• **TEXT EXTRACT**:
_____

The world needs feminism??2.0

2014-09-12 06:45

Feminist professor Nancy Fraser recently wrote about the movement being hijacked by neocapitalism. Dhaya Pillay unpacks her assertions and presents a few ways to act against genderised poverty in SA

As an internationally acknowledged academic and feminist, Nancy Fraser worries about the direction feminism and the movement for women’s liberation is taking. Her concerns are first that the critique of sexism is providing justification for new forms of inequality and exploitation.

Women’s liberation has become dangerously entangled with neoliberal efforts to build a free market society, she laments.

Once a movement for social solidarity and care, feminism now encourages individualism and meritocracy. Gender emancipation should have been part of the struggle for democracy and social solidarity, but it is a new form of liberalism. She advances three reasons for saying that women themselves have been complicit in aiding and abetting neoliberalism.

First, feminists’ criticism of the male breadwinner- female homemaker family model legitimises “flexible capitalism” characterised by low wages, job insecurity, declining living standards, increasing hours of work and escalating poverty.

The new norm of the two-breadwinner family does not empower women, but assures capital accumulation.

Second, feminists have become preoccupied with class inequality and gender identity at the expense of non-economic injustices such as violence against women and reproductive oppression.

Third, feminism and neoliberalism find common ground in rejecting the welfare state as paternalism. Fraser cites as an example micro credit or unsecured lending to poor women as the feminists’ panacea for women’s poverty.

It also coincides with states abandoning macrostructural efforts to fight poverty.

Instead of empowering people, microlending legitimises marketisation – it converts a national economy from a planned to a market economy, subject to all the risks of market forces.

Optimistic about retaking control of the feminist movement, Fraser advocates three angles for activism. First, replace family wage and flexible capitalism with unwaged activities like care work.

Second, integrate identity politics with economic issues to transform masculine cultural values. Last, participate in strengthening democracy.

Responses to Fraser

You may agree or disagree with some or all of Fraser’s lamentations and solutions. For instance, you might say that the feminist’s critique of the male breadwinner-female homemaker is necessary to achieve a more equitable distribution of power and domestic work as an end in itself and as a means to empower women economically, psychologically and emotionally.

You may argue that unravelling the cultural constructs of gender difference has yielded economic rewards in South Africa.

You may cite examples of how merit has transformed South Africa. In the corporate sector, the board of the JSE comprises six men and six women.

Equally important in the South African context is the racial diversity. Crucially, women fill the critical positions of chairperson (black), chief executive (white) and the chief financial officer (Indian).

_____

• **SUPPLIED RECORDS**:
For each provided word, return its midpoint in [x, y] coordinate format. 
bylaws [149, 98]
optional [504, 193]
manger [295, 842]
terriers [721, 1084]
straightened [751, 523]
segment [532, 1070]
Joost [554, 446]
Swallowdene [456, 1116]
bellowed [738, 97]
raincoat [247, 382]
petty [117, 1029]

_____

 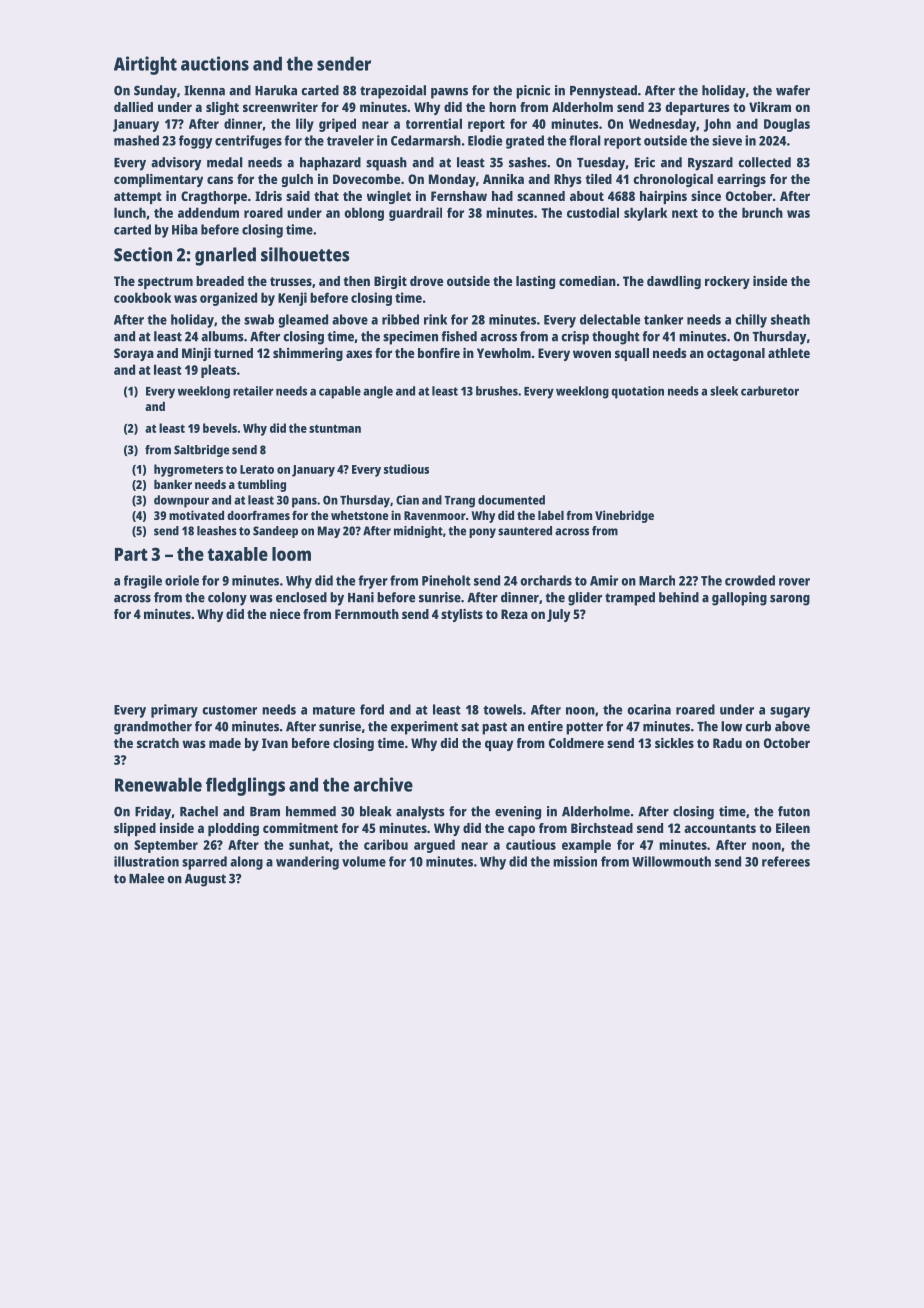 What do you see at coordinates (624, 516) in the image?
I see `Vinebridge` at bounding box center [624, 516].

_____

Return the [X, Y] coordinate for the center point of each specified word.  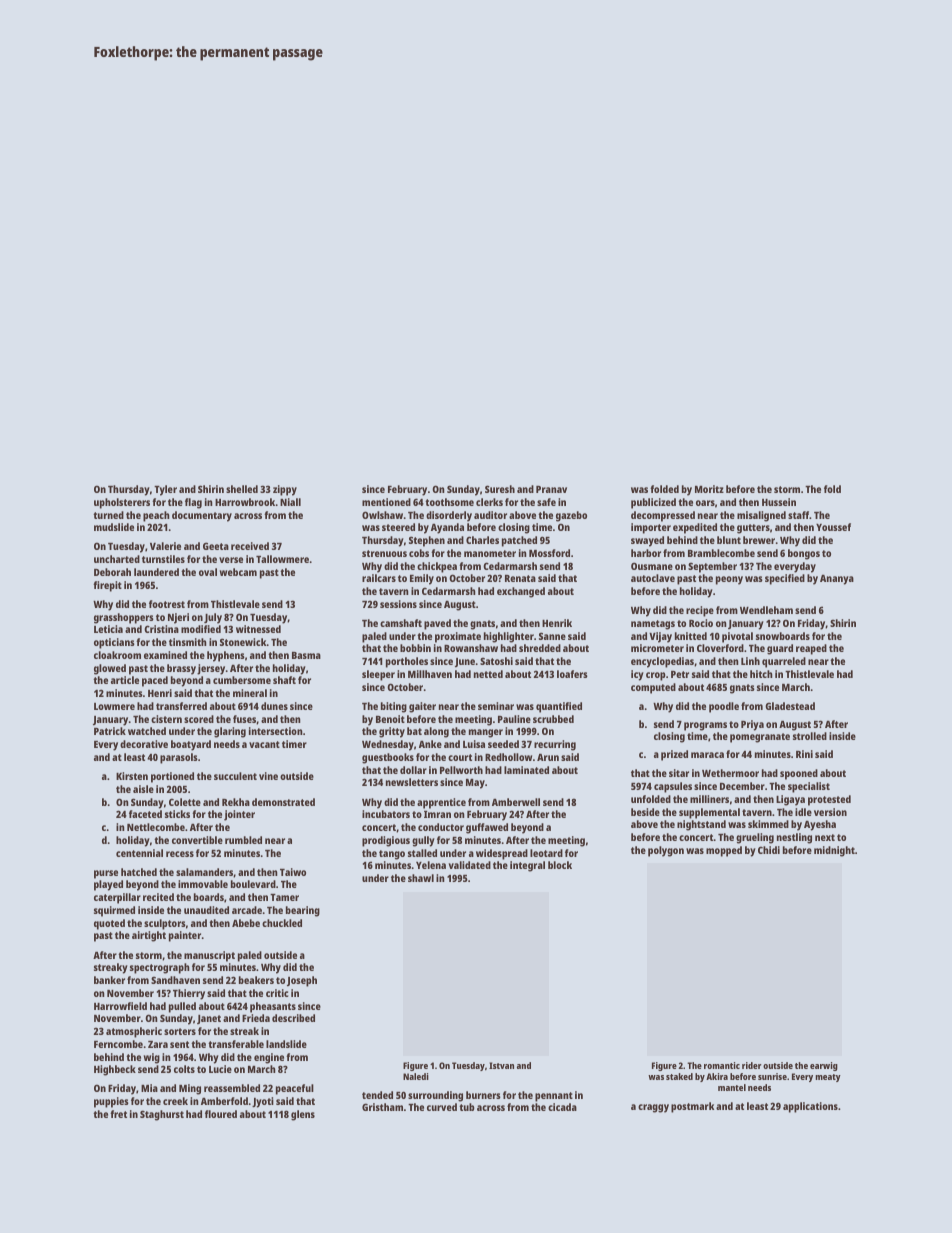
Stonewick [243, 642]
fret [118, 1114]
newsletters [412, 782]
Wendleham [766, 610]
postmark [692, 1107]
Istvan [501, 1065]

_____

• **WHAT TO DO**:
• 1. In the records, copy out exactly every line from the one that contains "For each provided" up to and including the one that contains "petty [117, 1029]".
• 2. Continue the piece on feminism and Nancy Fraser from where it ends.

• **RESPONSES FOR EACH TASK**:
• 1.
For each provided word, return its midpoint in [x, y] coordinate format. 
bylaws [149, 98]
optional [504, 193]
manger [295, 842]
terriers [721, 1084]
straightened [751, 523]
segment [532, 1070]
Joost [554, 446]
Swallowdene [456, 1116]
bellowed [738, 97]
raincoat [247, 382]
petty [117, 1029]

• 2.
The JSE’s executive committee comprises eight women and three men. The JSE is one of the top 20 exchanges in the world in terms of market capitalisation.

Turning to the judiciary, in 1994 there was one white female judge. Today, there are 164 male and 79 female judges.

As remarkable as the transformation of the judiciary has been, women remain underrepresented, considering that they constitute 51% of the population of 54?million people.

Many commentators criticise the slackened pace of gender transformation. Some of the obstacles identified are the small pool of senior female practitioners in the advocate and attorney professions, and inadequate support from corporates for female practitioners, resulting in them not having enough experience.

The absence of adequate child and family support is a recurring impediment.

Although gender transformation has not been sufficiently swift, in 20 years South Africa excels over other older democracies. Worldwide, women represent 27% of judges.

You may agree that unsecured lending exacerbates poverty, especially when the lending is as reckless as African Bank’s has been to poor people. But you should also note that microlending can be successful if loans are granted for developmental rather than consumptive purposes.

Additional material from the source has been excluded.